Please Don’t Call It Trash-80: A 35th Anniversary Salute to Radio Shack’s TRS-80 | Techland | TIME.com: "Quick — name the most important personal computer of the late 1970s and early 1980s.
Those of you who mentioned the legendary Apple II–that’s fine. I respect your decision. Forced to think objectively in 2012, I may even agree. But if you just named Radio Shack’s TRS-80, you made me smile.
Your choice is entirely defensible.

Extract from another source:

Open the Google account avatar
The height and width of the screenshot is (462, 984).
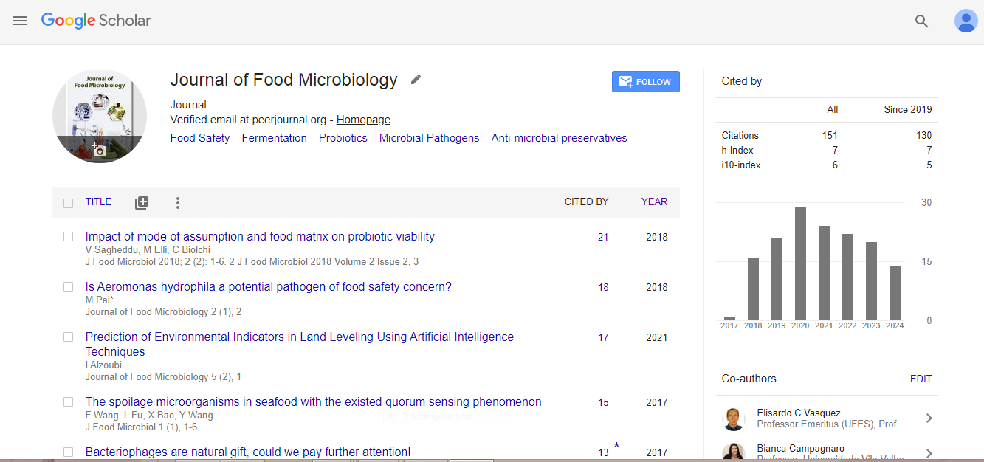966,21
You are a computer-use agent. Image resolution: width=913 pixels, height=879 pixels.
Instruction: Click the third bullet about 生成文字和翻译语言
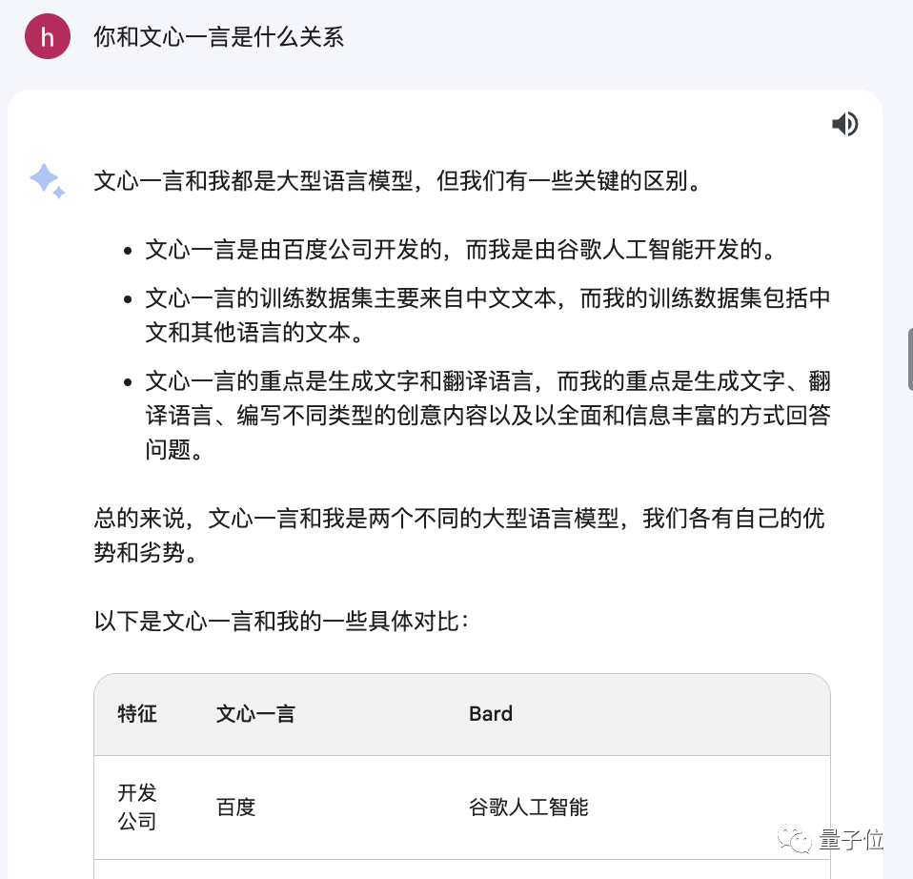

And back in the TRS-80′s heyday, I not only would have agreed with it but would have vehemently opposed any other candidate.
Gadget-retailing giant Radio Shack unveiled the TRS-80 Model I at a press conference at New York’s Warwick Hotel 35 years ago today, on August 3, 1977. (The company didn’t call it the Model I at the time: Like Apple’s Apple I, it only became the I after a II was introduced.)
It wasn’t the city’s biggest news story that day. That would be the bombings of two office buildings by Puerto Rican terrorist group FALN, which killed one man and prompted the evacuation of 100,000 people from other buildings, including the Empire State Building and both towers of the World Trade Center. But it was a big moment in the burgeoning microcomputer industry: The TRS-80, which began shipping in September, was one of 1977′s trinity of early consumer PCs, along with the Apple II and Commodore’s PET 2001."